Prices for finished food products fell by 0.2% in October but remain elevated relative to last year. However, some price relief is now occurring at earlier stages of processing. Prices for intermediate foods fell by 5.5%, while prices for crude food products fell by 11.1%. Prices for corn, feed and livestock all fell sharply.
Core PPI, which excludes the volatile cost of food and energy, rose 0.4% in October. The lack of a severe drop in pricing as seen with energy, has allowed core inflation to continue mildly through most of the year, remaining 4.4% higher in October than from a year ago. Yet, if you look at the trends for core intermediate and crude goods, prices have begun to ease over the last few months.

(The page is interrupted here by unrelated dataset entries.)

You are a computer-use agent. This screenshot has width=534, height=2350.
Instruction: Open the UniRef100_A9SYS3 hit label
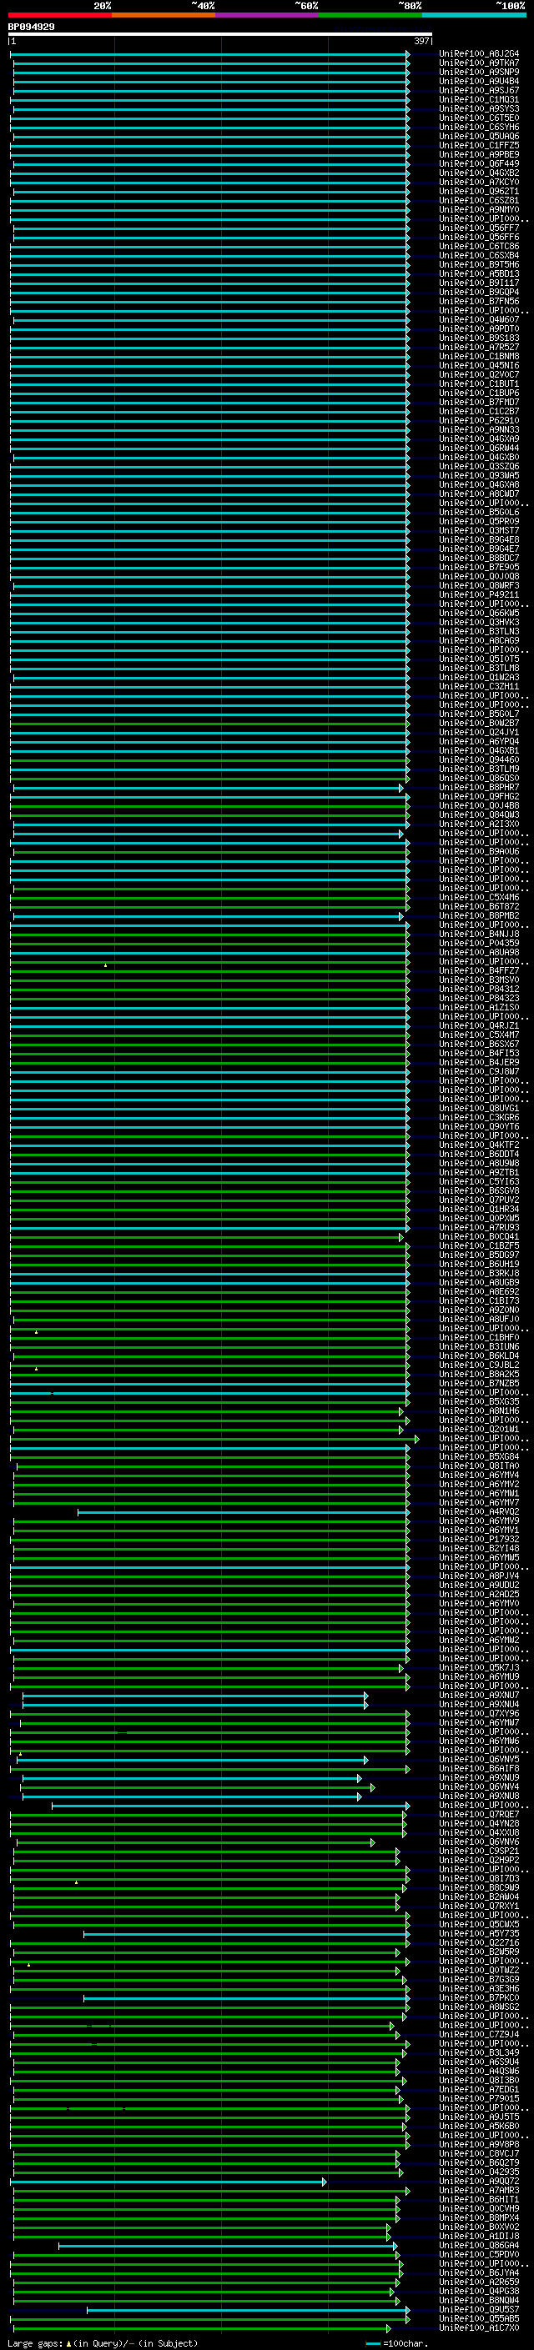[478, 109]
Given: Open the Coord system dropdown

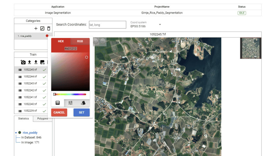Looking at the screenshot, I should point(160,25).
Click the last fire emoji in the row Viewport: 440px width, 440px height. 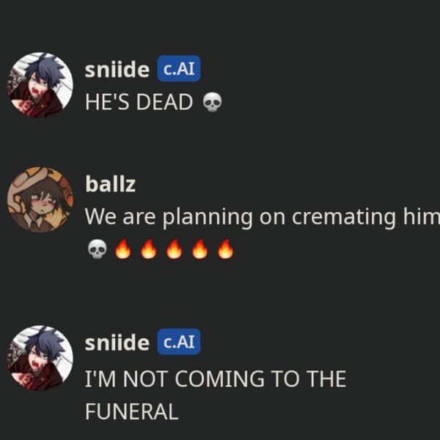pos(226,249)
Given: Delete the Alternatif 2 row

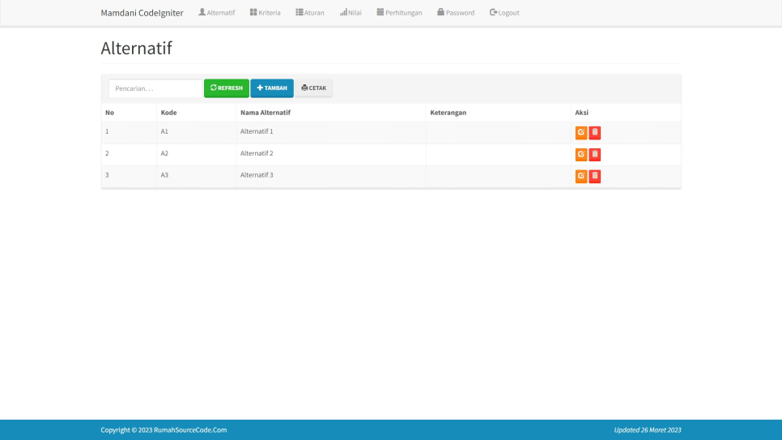Looking at the screenshot, I should pos(594,155).
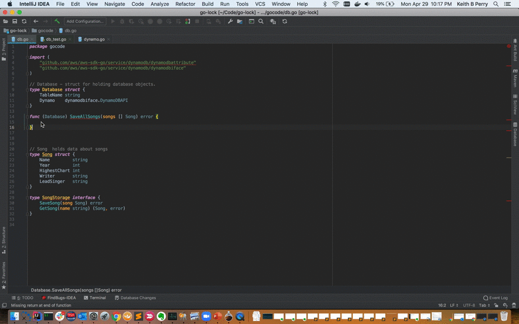Open Settings via the wrench icon
Screen dimensions: 519x324
(230, 22)
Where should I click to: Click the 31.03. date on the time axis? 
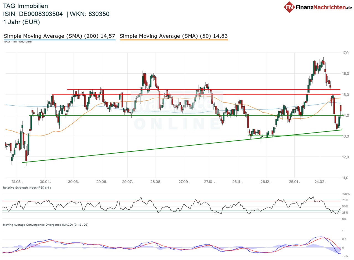pos(17,182)
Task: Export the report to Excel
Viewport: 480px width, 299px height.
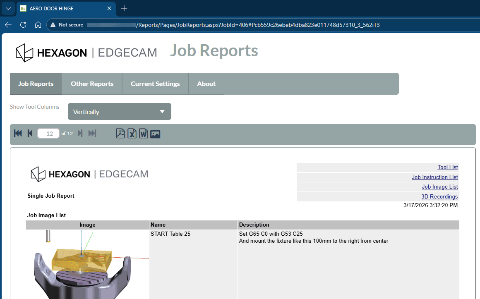Action: (x=132, y=134)
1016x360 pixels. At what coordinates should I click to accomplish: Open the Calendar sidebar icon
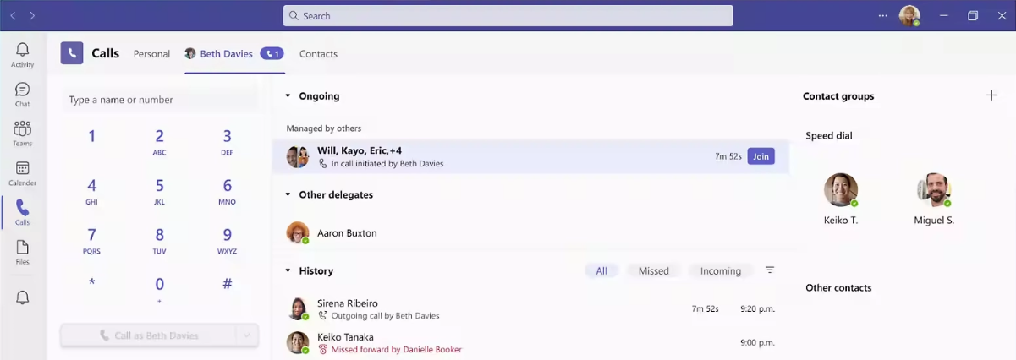point(22,172)
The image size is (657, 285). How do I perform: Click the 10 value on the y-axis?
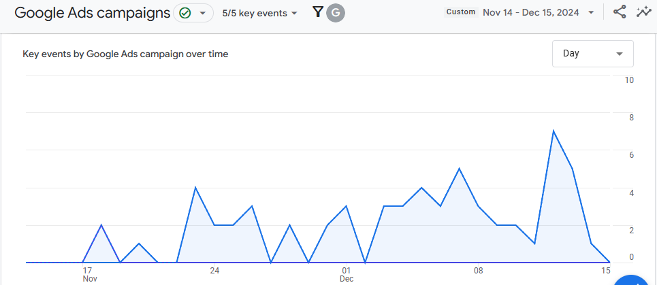[629, 80]
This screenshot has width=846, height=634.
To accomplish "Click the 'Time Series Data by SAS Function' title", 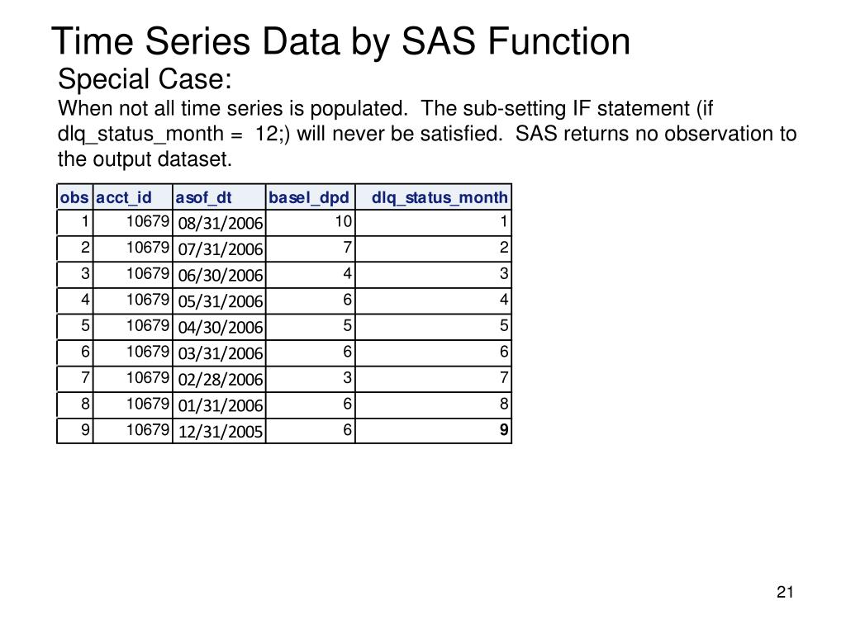I will [x=340, y=41].
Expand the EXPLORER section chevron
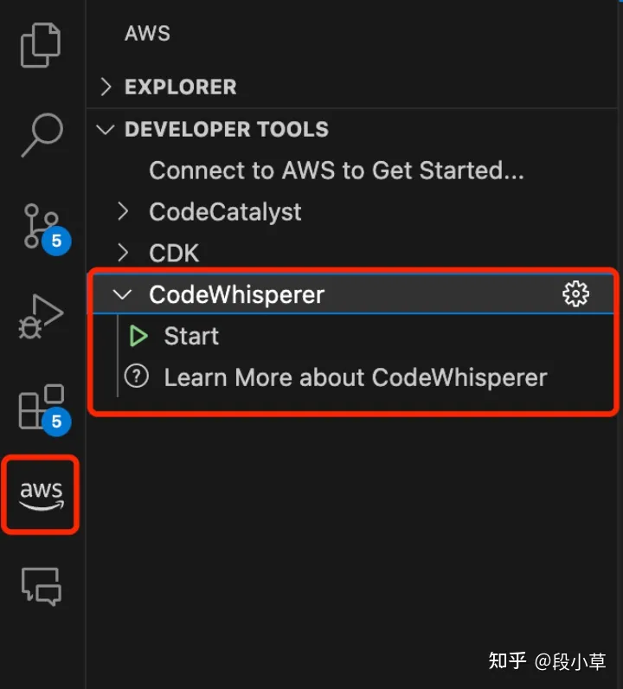Image resolution: width=623 pixels, height=689 pixels. (106, 87)
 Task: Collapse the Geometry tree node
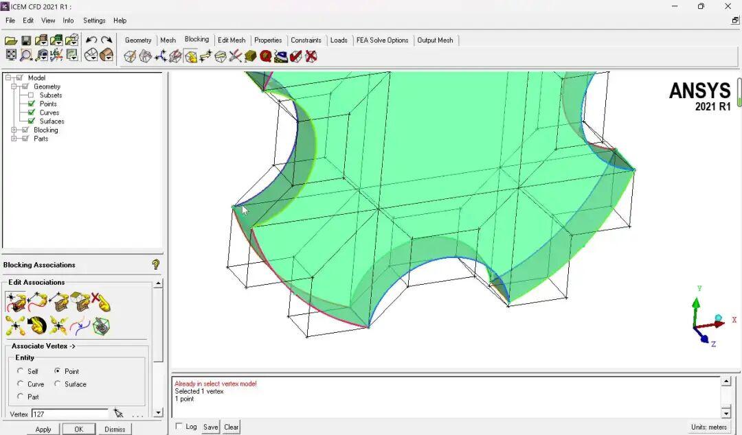pos(14,86)
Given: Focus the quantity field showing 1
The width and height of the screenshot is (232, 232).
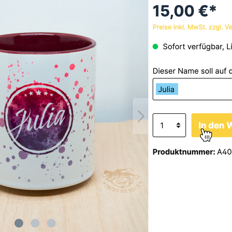Looking at the screenshot, I should click(x=169, y=125).
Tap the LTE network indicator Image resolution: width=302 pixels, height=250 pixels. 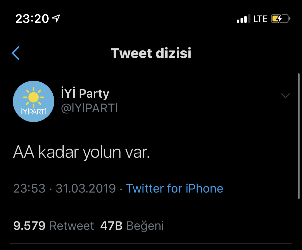click(x=260, y=19)
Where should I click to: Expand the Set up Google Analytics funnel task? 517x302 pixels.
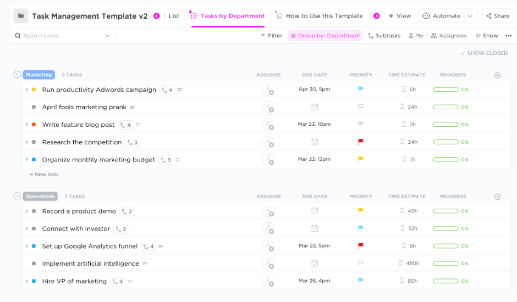(x=27, y=247)
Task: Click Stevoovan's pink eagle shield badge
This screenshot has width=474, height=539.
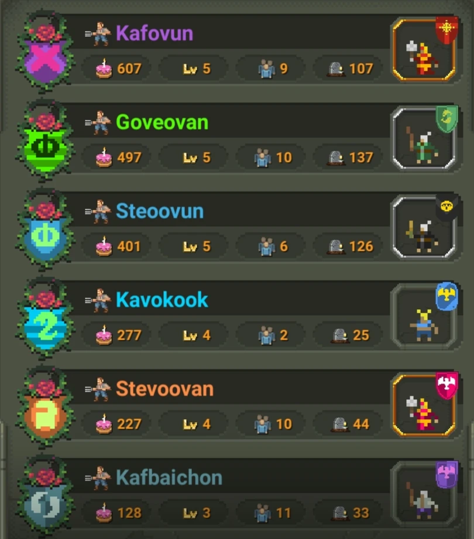Action: click(446, 385)
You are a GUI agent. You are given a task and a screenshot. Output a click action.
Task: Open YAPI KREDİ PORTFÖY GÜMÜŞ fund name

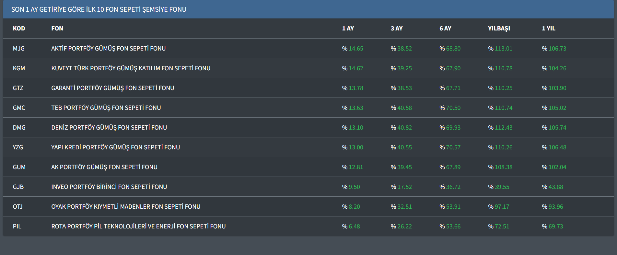pos(115,147)
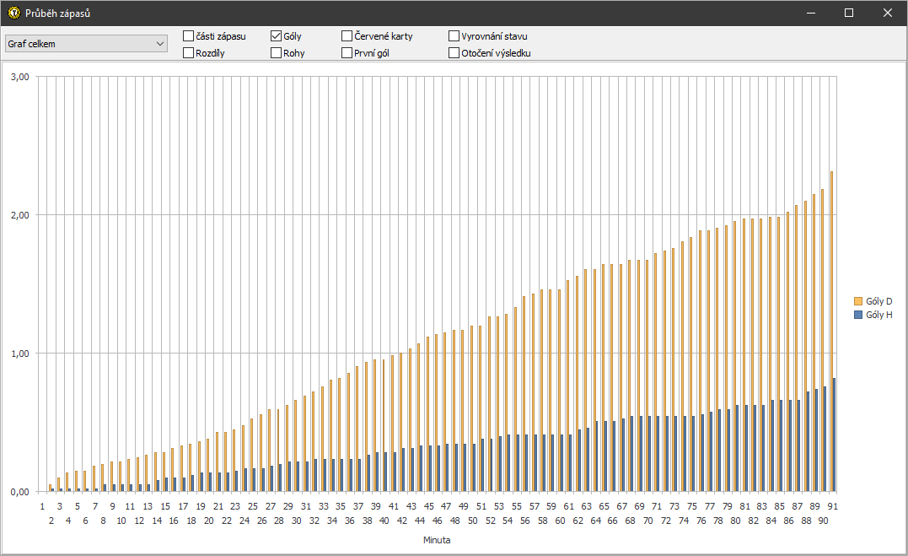Uncheck the Góly checkbox
The width and height of the screenshot is (908, 556).
[x=277, y=36]
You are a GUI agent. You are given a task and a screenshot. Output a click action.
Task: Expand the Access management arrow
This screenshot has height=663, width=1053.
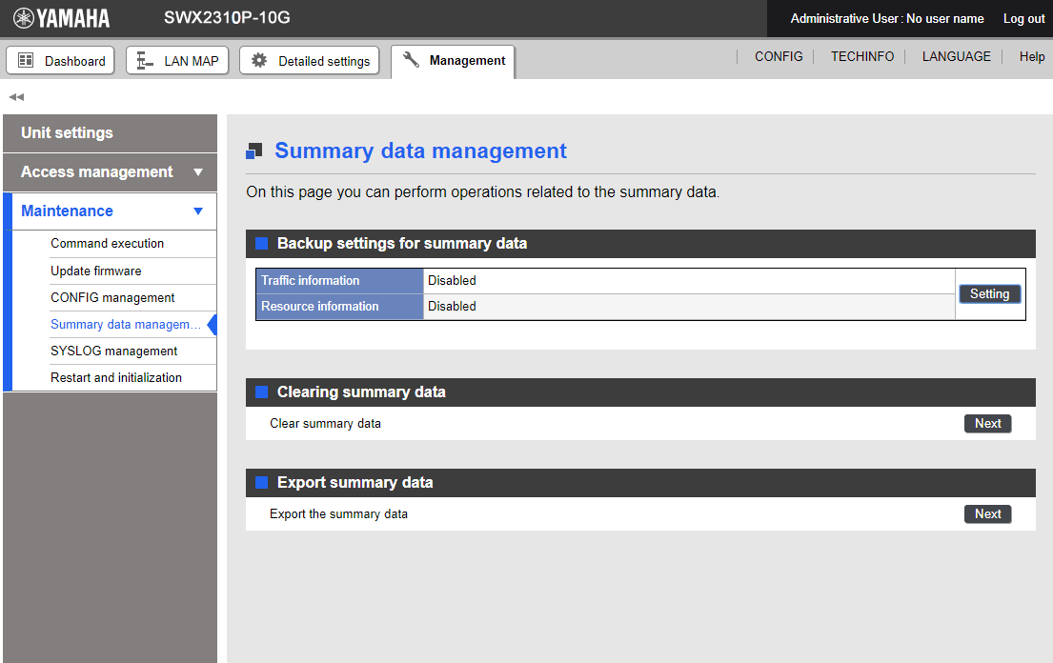pos(198,172)
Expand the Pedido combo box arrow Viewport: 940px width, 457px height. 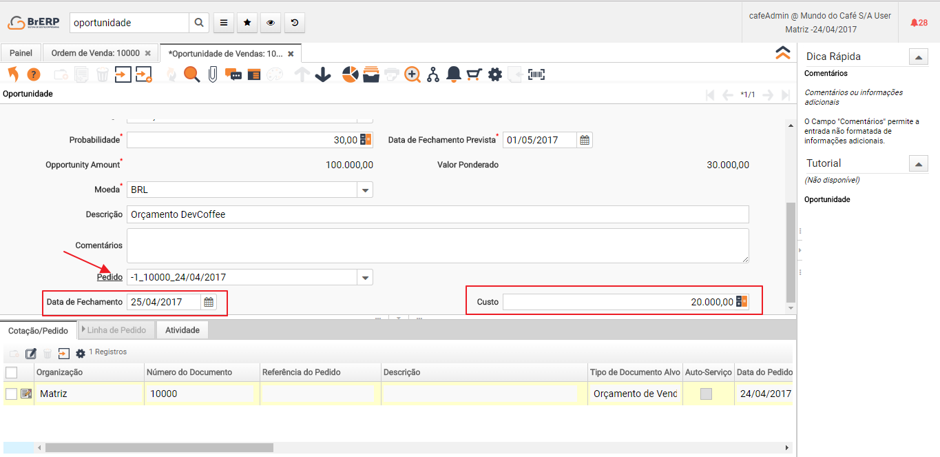[x=365, y=277]
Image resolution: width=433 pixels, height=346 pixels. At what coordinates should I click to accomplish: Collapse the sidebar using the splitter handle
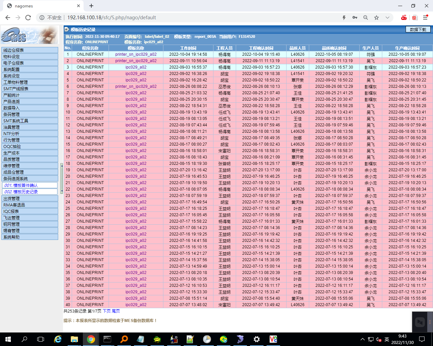pyautogui.click(x=62, y=178)
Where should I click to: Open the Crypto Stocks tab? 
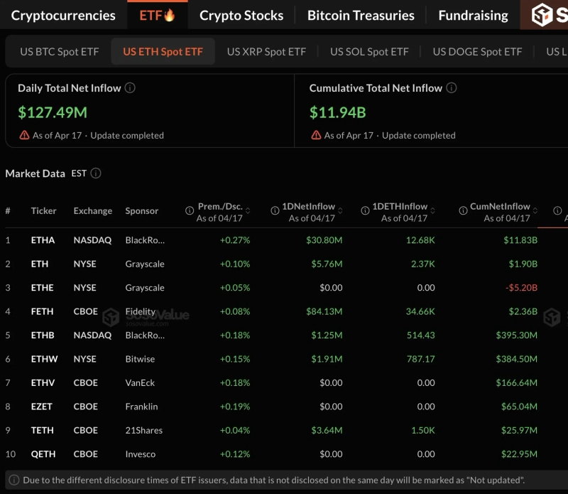pyautogui.click(x=241, y=15)
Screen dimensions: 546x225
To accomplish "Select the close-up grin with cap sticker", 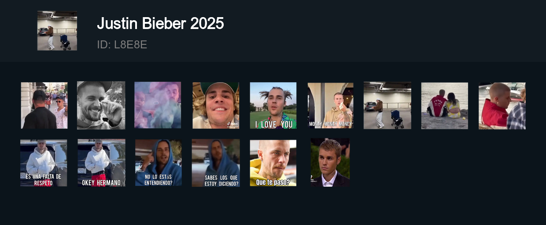I will 216,105.
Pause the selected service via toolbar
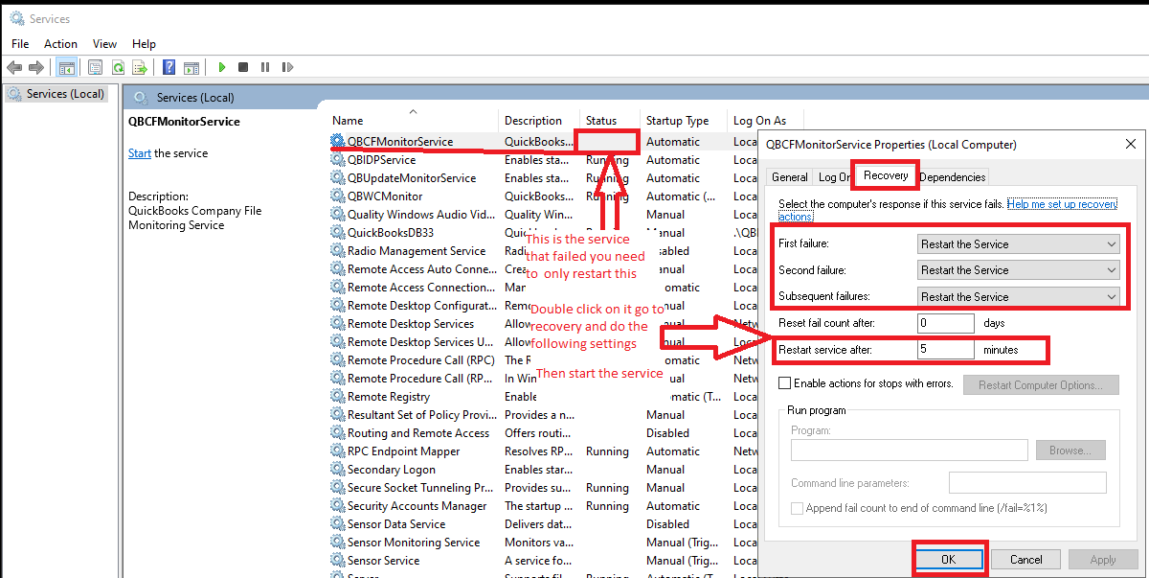 pyautogui.click(x=265, y=67)
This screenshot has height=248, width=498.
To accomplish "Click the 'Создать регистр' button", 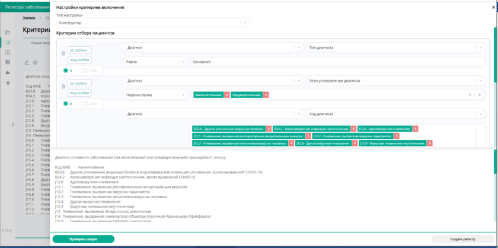I will (x=462, y=239).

Cheaper costs in the coming months should begin to lower the Consumer Price Index (CPI ), a measurement of cost on the consumer’s end.
What does this mean for the Fed? Fed Chairman Ben Bernanke’s inflation woes have begun to let up — the Fed is free to leave interest rates low.
What does this mean for consumers? Lower interest rates are always good news for borrowers looking for credit. Additionally, as prices decline, consumers will have more money left at the end of the month, once set aside for inflated goods like gasoline, to stimulate the economy.